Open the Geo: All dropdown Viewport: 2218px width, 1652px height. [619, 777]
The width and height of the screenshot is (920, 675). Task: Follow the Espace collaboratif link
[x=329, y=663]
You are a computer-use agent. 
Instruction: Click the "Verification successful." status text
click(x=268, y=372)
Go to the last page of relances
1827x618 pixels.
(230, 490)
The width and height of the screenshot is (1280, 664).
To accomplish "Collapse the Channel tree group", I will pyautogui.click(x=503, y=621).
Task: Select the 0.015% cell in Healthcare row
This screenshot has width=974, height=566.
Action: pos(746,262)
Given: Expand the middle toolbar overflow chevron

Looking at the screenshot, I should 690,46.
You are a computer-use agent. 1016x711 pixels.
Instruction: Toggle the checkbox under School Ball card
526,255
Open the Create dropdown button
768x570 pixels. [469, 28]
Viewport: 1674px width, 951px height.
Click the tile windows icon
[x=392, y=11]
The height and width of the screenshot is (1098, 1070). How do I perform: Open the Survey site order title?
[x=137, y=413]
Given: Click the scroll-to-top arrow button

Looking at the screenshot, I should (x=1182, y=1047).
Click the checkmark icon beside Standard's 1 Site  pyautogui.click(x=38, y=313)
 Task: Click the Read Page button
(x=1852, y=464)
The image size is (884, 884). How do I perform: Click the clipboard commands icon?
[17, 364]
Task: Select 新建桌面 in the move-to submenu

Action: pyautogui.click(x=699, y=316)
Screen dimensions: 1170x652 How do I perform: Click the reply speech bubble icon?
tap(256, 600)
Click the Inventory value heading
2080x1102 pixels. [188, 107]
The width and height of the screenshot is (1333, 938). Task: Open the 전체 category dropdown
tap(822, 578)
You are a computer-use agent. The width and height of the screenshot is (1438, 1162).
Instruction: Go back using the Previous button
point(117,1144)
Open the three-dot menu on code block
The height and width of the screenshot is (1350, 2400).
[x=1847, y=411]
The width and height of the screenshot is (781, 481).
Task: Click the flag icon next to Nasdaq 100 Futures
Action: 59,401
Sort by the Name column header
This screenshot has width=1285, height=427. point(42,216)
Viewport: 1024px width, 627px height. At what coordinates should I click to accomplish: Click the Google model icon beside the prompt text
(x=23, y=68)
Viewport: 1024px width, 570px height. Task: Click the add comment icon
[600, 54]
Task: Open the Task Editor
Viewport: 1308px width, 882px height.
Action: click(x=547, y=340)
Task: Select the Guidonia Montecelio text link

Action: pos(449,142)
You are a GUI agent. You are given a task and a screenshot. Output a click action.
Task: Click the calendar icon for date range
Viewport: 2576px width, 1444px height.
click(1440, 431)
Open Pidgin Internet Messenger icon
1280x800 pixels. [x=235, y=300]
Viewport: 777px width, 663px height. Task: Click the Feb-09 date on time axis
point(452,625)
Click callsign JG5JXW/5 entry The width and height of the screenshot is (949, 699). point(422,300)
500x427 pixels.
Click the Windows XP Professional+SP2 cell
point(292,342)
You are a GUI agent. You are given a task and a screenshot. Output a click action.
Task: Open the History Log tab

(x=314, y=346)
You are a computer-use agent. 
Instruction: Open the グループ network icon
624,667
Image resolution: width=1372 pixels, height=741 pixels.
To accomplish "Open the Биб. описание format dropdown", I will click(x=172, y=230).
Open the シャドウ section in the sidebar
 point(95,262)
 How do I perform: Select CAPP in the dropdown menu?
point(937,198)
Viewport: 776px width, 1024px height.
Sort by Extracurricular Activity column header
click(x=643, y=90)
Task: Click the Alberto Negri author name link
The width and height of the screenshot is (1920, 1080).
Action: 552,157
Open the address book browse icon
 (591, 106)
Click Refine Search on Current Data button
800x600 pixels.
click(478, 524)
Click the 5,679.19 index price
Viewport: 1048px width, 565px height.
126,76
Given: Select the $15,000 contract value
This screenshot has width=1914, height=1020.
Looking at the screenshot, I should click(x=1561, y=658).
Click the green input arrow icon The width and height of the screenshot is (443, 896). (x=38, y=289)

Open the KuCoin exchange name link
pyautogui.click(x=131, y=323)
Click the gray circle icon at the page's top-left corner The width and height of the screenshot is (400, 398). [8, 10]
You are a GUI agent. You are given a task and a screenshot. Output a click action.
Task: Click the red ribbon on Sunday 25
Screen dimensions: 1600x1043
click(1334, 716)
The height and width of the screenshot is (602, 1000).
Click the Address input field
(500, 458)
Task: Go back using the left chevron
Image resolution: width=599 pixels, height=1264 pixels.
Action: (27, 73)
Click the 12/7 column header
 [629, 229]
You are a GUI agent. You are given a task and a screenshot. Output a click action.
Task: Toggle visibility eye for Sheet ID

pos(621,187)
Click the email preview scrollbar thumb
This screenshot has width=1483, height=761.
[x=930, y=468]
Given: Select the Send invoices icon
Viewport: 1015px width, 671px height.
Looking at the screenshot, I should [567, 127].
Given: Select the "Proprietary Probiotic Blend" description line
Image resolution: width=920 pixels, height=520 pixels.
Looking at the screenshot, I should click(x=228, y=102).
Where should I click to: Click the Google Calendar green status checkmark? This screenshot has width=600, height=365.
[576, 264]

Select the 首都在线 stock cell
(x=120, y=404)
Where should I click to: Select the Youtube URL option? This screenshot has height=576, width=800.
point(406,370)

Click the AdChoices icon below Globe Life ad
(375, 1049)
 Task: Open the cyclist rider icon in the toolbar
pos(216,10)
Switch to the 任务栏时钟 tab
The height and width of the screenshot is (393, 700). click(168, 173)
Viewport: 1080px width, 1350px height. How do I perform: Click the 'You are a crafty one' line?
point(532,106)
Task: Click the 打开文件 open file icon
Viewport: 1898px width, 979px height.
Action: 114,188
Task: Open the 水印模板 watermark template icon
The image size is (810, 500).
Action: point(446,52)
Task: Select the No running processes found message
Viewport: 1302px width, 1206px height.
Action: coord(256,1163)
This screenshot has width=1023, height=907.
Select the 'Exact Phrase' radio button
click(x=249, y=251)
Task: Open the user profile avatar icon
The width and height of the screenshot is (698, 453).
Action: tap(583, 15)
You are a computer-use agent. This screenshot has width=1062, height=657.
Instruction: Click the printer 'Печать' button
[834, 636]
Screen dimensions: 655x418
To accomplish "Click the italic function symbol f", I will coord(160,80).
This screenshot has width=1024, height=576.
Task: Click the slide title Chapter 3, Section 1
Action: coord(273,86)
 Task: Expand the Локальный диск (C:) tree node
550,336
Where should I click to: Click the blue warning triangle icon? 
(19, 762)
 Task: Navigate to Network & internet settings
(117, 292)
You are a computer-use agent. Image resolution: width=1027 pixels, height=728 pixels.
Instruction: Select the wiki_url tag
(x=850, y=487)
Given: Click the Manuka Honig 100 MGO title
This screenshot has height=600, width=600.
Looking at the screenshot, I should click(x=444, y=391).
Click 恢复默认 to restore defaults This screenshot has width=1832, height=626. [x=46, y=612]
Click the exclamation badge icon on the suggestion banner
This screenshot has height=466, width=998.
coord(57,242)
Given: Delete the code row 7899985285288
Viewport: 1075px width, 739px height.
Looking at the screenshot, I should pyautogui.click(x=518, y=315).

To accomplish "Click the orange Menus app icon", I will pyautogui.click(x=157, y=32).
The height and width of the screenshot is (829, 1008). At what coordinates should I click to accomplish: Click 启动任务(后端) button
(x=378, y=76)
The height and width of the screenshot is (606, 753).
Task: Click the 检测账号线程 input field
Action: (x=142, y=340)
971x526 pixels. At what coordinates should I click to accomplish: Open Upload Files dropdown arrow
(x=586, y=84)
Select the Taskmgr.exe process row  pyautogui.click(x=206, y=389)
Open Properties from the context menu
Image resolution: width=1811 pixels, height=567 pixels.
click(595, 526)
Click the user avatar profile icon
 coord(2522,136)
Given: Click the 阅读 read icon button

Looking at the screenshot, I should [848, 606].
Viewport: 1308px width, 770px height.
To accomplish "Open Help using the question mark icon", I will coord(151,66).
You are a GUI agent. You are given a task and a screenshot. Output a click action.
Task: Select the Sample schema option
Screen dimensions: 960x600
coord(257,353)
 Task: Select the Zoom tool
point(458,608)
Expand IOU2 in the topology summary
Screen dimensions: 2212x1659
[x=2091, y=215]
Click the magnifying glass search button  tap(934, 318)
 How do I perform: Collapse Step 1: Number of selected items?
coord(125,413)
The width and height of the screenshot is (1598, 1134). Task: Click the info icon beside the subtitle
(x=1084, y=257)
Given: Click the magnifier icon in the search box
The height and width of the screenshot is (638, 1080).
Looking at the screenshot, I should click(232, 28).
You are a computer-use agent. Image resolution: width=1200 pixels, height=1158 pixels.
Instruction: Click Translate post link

==*==

Work required -> Update the items from the line with "Given: Click the 阅读 read icon button" up to and including the line with "(x=1084, y=257)", replacing "Zoom" with "Pan" and leaving everything else unchanged. Give only those lines.

Output of the task ->
Given: Click the 阅读 read icon button

Looking at the screenshot, I should [848, 606].
Viewport: 1308px width, 770px height.
To accomplish "Open Help using the question mark icon", I will coord(151,66).
You are a GUI agent. You are given a task and a screenshot. Output a click action.
Task: Select the Sample schema option
Screen dimensions: 960x600
coord(257,353)
 Task: Select the Pan tool
point(458,608)
Expand IOU2 in the topology summary
Screen dimensions: 2212x1659
[x=2091, y=215]
Click the magnifying glass search button  tap(934, 318)
 How do I perform: Collapse Step 1: Number of selected items?
coord(125,413)
The width and height of the screenshot is (1598, 1134). Task: Click the info icon beside the subtitle
(x=1084, y=257)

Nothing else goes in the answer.